In the listing below, identify each line with the word "This" and return those lines.
+++ Raw data
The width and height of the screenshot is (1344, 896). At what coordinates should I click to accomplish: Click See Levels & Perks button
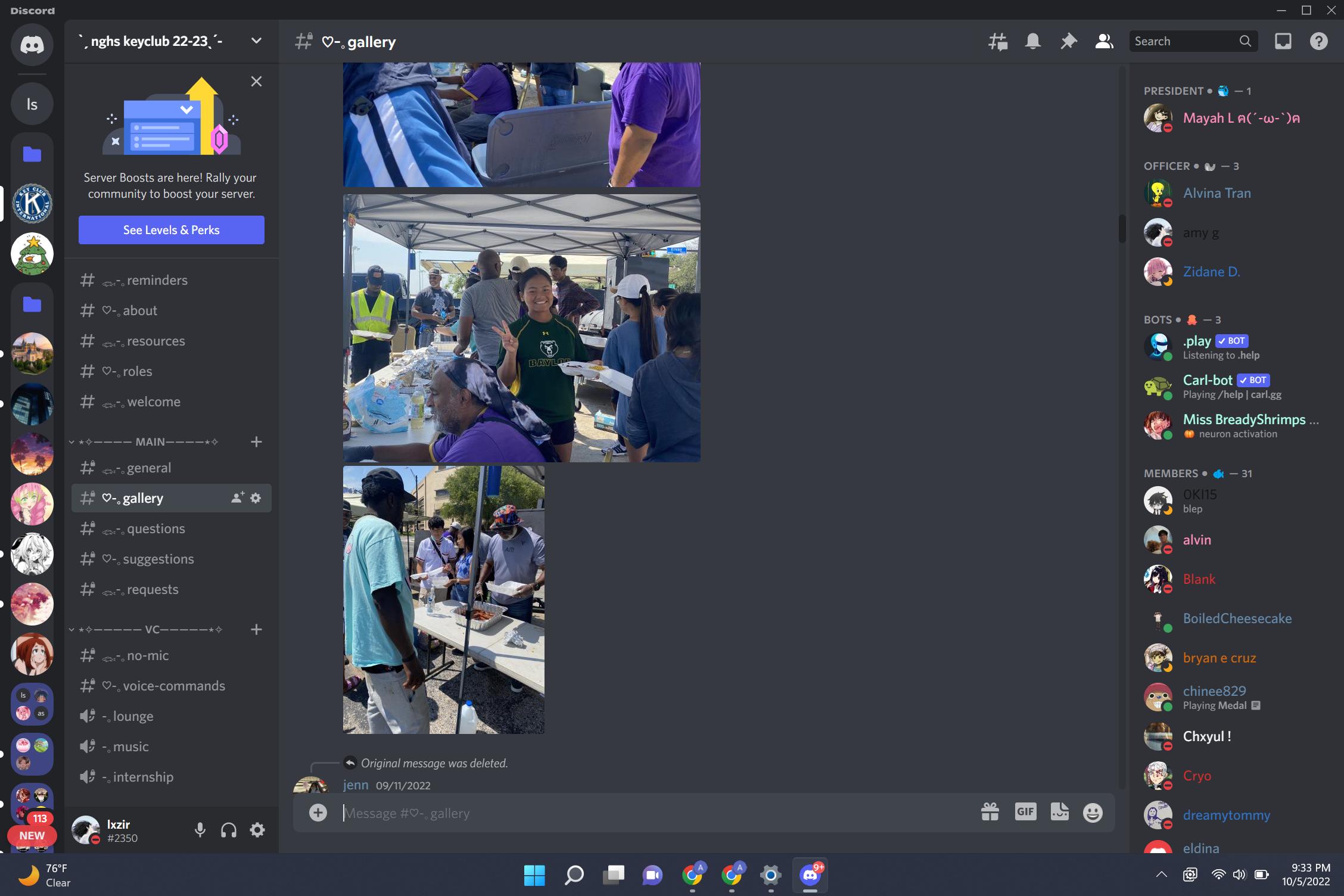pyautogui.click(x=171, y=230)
++++++
+++ Raw data
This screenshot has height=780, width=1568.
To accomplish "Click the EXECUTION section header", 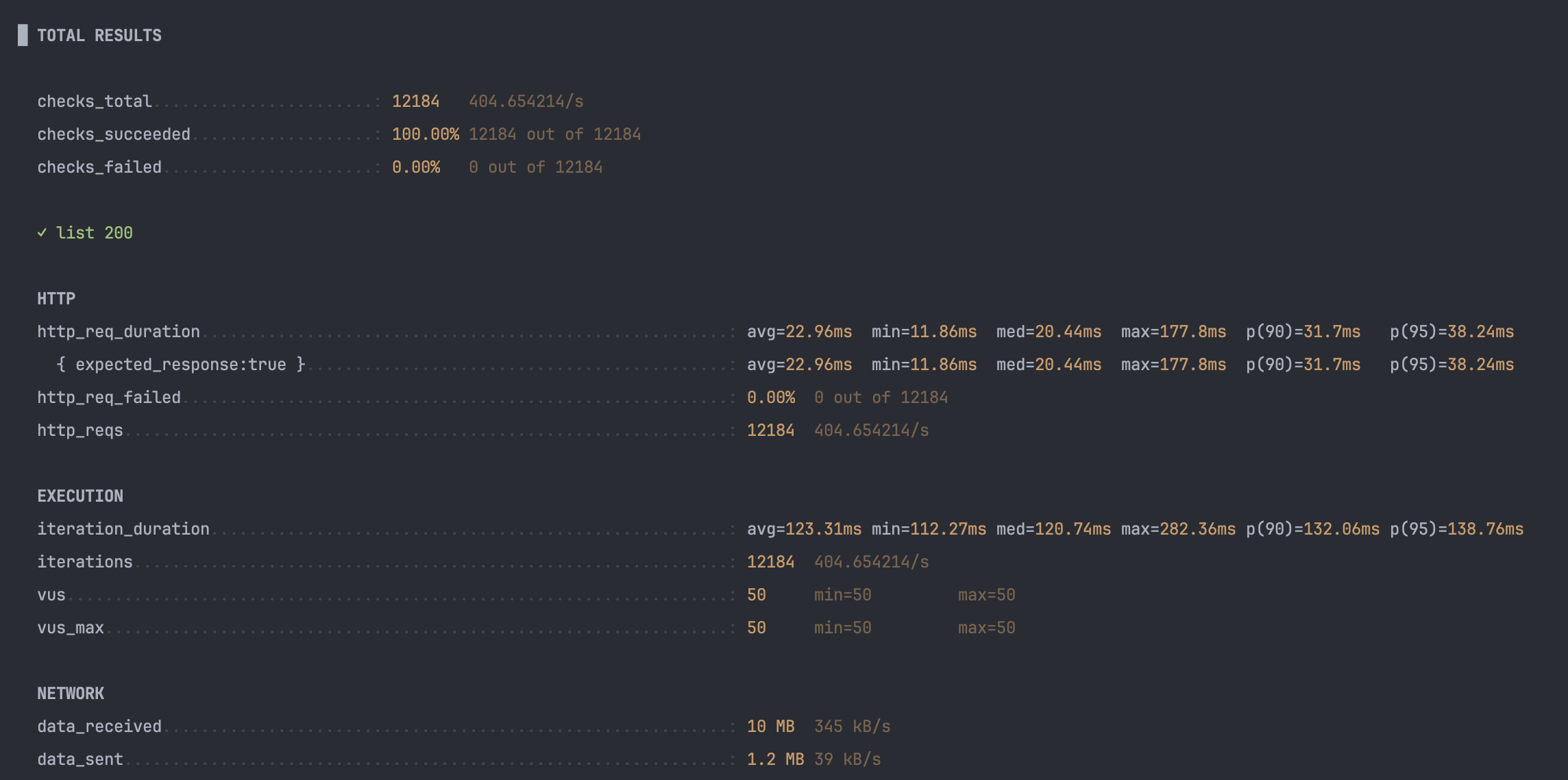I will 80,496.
++++++
+++ Raw data
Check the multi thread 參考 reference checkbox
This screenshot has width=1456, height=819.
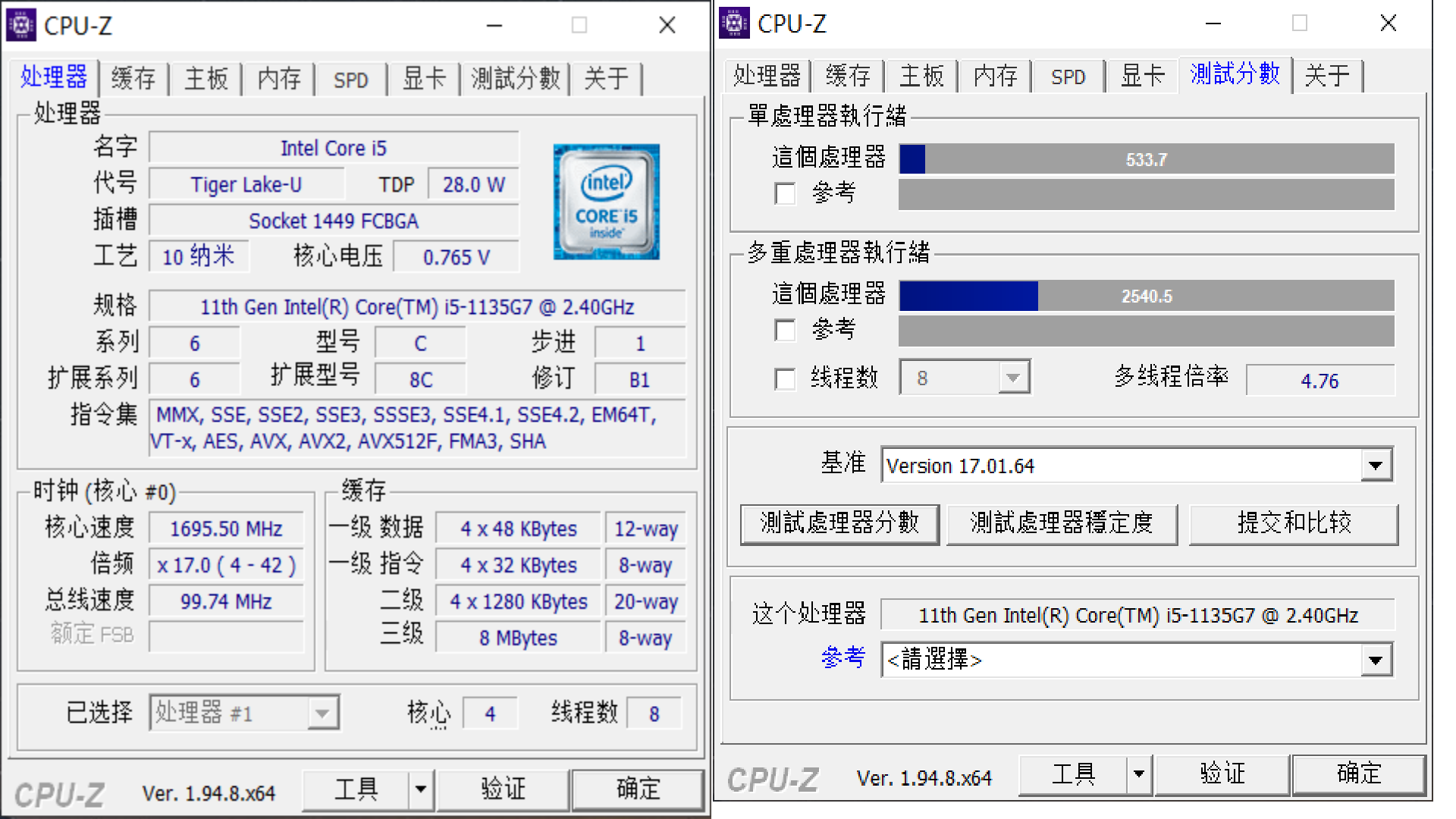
++++++
▶ [Exercise answer]
This screenshot has height=780, width=1568.
This screenshot has width=1456, height=819.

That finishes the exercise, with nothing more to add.